Records for the exercise:
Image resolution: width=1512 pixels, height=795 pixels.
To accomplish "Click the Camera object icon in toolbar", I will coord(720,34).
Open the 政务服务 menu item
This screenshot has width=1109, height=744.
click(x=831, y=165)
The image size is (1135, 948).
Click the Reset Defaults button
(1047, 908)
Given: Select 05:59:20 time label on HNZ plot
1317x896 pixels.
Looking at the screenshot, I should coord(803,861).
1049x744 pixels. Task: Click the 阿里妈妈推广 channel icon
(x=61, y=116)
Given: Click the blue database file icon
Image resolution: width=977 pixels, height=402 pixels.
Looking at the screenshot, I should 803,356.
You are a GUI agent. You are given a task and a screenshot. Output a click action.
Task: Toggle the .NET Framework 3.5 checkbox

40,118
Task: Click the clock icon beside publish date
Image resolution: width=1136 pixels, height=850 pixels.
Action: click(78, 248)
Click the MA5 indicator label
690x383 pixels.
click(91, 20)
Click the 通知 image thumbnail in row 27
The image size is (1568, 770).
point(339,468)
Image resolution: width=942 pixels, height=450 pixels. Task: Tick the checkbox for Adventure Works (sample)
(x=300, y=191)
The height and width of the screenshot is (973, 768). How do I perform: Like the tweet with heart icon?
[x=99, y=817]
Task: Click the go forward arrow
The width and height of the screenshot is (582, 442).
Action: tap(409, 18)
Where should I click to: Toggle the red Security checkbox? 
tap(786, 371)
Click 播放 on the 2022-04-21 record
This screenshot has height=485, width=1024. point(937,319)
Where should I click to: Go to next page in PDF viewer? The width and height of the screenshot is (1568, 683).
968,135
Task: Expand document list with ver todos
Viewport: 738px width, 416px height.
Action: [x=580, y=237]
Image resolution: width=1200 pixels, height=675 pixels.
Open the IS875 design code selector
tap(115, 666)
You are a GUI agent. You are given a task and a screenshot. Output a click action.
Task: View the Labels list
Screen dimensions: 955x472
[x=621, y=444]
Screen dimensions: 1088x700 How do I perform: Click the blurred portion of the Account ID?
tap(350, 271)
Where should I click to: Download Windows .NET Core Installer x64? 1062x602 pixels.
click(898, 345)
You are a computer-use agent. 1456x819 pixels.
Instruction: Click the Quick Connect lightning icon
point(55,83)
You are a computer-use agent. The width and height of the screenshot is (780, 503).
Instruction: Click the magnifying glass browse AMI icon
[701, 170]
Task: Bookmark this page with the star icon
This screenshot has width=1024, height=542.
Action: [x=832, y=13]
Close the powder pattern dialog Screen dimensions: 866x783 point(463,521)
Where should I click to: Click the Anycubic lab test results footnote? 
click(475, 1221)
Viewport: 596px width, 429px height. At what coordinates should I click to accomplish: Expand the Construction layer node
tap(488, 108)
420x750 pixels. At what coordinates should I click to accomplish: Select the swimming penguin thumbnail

What you have to do:
Transcribe the lines from the first line of the records through the line that contains "Image resolution: width=1200", both included, and add nothing else.

Result below:
Image resolution: width=1512 pixels, height=795 pixels.
To accomplish "Click the Camera object icon in toolbar", I will coord(720,34).
Open the 政务服务 menu item
This screenshot has width=1109, height=744.
click(x=831, y=165)
The image size is (1135, 948).
Click the Reset Defaults button
(1047, 908)
Given: Select 05:59:20 time label on HNZ plot
1317x896 pixels.
Looking at the screenshot, I should coord(803,861).
1049x744 pixels. Task: Click the 阿里妈妈推广 channel icon
(x=61, y=116)
Given: Click the blue database file icon
Image resolution: width=977 pixels, height=402 pixels.
Looking at the screenshot, I should 803,356.
You are a GUI agent. You are given a task and a screenshot. Output a click action.
Task: Toggle the .NET Framework 3.5 checkbox

40,118
Task: Click the clock icon beside publish date
Image resolution: width=1136 pixels, height=850 pixels.
Action: click(78, 248)
Click the MA5 indicator label
690x383 pixels.
click(91, 20)
Click the 通知 image thumbnail in row 27
The image size is (1568, 770).
point(339,468)
Image resolution: width=942 pixels, height=450 pixels. Task: Tick the checkbox for Adventure Works (sample)
(x=300, y=191)
The height and width of the screenshot is (973, 768). How do I perform: Like the tweet with heart icon?
[x=99, y=817]
Task: Click the go forward arrow
The width and height of the screenshot is (582, 442).
Action: tap(409, 18)
Where should I click to: Toggle the red Security checkbox? 
tap(786, 371)
Click 播放 on the 2022-04-21 record
This screenshot has height=485, width=1024. point(937,319)
Where should I click to: Go to next page in PDF viewer? The width and height of the screenshot is (1568, 683).
968,135
Task: Expand document list with ver todos
Viewport: 738px width, 416px height.
Action: [x=580, y=237]
Image resolution: width=1200 pixels, height=675 pixels.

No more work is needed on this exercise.